(Beginning of RAW DATA)
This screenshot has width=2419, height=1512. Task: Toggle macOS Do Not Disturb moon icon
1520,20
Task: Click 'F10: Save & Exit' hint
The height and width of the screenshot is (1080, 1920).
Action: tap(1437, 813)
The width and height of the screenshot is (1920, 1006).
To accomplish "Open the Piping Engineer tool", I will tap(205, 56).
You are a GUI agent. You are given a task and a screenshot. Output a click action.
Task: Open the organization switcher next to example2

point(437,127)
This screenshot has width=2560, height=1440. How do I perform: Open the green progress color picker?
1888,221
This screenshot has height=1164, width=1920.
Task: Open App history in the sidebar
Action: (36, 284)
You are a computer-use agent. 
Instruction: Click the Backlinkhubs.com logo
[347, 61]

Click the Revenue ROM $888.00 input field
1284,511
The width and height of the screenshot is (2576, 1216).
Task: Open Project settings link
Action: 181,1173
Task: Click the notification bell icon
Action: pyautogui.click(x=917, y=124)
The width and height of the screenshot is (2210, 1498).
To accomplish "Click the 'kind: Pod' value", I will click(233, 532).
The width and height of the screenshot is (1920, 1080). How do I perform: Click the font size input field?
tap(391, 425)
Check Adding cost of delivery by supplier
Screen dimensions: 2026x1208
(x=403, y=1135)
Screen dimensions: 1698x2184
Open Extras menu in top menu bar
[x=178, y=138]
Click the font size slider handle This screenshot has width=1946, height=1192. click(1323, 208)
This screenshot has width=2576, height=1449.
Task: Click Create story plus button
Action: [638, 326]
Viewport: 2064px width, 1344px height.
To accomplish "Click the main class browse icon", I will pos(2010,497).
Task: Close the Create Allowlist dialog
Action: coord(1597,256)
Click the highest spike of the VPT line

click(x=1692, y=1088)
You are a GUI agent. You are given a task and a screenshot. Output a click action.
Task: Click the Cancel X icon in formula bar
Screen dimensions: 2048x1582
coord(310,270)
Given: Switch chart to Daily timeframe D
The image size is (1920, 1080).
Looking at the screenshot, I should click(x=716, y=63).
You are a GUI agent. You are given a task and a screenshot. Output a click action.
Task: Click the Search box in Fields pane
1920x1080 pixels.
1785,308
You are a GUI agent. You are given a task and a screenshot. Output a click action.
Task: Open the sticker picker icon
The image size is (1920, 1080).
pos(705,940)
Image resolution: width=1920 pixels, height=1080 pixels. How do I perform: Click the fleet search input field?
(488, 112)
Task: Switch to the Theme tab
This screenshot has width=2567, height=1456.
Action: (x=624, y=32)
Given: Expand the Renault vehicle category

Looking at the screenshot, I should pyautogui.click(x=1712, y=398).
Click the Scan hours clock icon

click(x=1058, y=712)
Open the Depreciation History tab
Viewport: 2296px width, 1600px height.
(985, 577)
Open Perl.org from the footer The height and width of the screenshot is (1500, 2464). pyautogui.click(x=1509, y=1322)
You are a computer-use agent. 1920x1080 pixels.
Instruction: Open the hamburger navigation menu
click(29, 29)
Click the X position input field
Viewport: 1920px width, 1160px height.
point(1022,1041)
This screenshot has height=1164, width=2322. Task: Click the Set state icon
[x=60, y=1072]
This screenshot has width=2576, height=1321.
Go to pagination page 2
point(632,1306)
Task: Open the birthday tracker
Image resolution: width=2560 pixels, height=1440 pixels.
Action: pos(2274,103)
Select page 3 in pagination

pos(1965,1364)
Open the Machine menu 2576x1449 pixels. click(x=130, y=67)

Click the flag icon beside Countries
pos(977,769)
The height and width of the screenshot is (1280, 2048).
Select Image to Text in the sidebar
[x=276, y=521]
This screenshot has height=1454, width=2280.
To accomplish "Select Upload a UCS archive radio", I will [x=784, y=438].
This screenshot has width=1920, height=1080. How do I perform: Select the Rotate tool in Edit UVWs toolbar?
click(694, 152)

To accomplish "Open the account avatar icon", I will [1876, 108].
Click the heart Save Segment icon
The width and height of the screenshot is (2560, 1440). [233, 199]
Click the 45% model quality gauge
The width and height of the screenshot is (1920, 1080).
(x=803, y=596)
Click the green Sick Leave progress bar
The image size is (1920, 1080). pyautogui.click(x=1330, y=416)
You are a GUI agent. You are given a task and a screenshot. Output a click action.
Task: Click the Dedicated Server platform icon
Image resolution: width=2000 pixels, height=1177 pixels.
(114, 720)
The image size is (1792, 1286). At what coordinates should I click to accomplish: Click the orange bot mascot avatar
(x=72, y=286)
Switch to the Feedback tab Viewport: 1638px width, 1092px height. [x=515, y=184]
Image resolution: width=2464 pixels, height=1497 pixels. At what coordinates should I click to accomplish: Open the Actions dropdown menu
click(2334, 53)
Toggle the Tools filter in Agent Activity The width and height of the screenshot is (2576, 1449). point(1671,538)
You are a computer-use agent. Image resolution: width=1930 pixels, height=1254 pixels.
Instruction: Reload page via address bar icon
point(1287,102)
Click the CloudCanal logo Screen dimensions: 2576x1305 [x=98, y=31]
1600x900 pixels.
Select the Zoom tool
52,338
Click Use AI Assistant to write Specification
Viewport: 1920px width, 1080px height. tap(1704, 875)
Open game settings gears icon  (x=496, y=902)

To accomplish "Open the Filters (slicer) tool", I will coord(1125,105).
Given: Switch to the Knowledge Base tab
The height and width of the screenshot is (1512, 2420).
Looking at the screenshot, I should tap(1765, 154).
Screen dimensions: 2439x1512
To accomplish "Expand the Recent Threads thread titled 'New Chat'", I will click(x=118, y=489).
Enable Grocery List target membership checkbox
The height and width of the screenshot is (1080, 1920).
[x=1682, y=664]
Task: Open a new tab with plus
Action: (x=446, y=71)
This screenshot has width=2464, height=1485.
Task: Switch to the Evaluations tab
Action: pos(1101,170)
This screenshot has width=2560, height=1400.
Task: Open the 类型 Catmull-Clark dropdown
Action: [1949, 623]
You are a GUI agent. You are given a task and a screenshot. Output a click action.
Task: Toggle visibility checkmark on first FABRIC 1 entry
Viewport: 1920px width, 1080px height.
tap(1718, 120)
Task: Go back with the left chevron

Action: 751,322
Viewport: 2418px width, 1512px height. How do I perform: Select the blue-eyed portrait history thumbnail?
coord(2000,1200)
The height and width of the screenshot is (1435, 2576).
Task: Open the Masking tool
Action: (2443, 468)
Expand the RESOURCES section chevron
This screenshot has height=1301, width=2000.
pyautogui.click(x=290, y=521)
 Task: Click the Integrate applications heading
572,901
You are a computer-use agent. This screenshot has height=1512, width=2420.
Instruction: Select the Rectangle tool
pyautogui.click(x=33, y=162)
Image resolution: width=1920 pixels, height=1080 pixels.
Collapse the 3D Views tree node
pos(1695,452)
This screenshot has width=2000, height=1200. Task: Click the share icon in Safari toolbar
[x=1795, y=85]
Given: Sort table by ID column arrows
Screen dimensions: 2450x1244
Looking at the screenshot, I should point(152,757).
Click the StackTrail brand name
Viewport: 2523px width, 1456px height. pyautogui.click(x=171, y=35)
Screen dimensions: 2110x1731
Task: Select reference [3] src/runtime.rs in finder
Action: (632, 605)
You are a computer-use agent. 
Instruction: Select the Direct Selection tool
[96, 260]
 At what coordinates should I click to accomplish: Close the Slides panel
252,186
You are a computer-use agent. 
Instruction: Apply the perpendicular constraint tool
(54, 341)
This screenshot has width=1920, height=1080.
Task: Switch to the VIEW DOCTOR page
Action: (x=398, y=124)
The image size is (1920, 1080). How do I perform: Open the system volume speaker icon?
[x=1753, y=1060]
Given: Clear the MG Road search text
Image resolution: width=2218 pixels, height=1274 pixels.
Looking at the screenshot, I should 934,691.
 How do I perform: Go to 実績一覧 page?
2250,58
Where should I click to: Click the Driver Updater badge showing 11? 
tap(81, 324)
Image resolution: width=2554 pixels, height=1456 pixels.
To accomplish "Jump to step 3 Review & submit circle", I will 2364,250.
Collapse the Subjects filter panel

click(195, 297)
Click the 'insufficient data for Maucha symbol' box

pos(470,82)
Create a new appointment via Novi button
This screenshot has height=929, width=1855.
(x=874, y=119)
(End of RAW DATA)
## WORK INSTRUCTIONS
All that belongs in your answer is the stretch of entries above from the line with "You are a computer-use agent. Image" through the line with "Open game settings", printed exactly.

## PROBLEM SOLUTION
You are a computer-use agent. Image resolution: width=1930 pixels, height=1254 pixels.
Instruction: Reload page via address bar icon
point(1287,102)
Click the CloudCanal logo Screen dimensions: 2576x1305 [x=98, y=31]
1600x900 pixels.
Select the Zoom tool
52,338
Click Use AI Assistant to write Specification
Viewport: 1920px width, 1080px height. tap(1704, 875)
Open game settings gears icon  (x=496, y=902)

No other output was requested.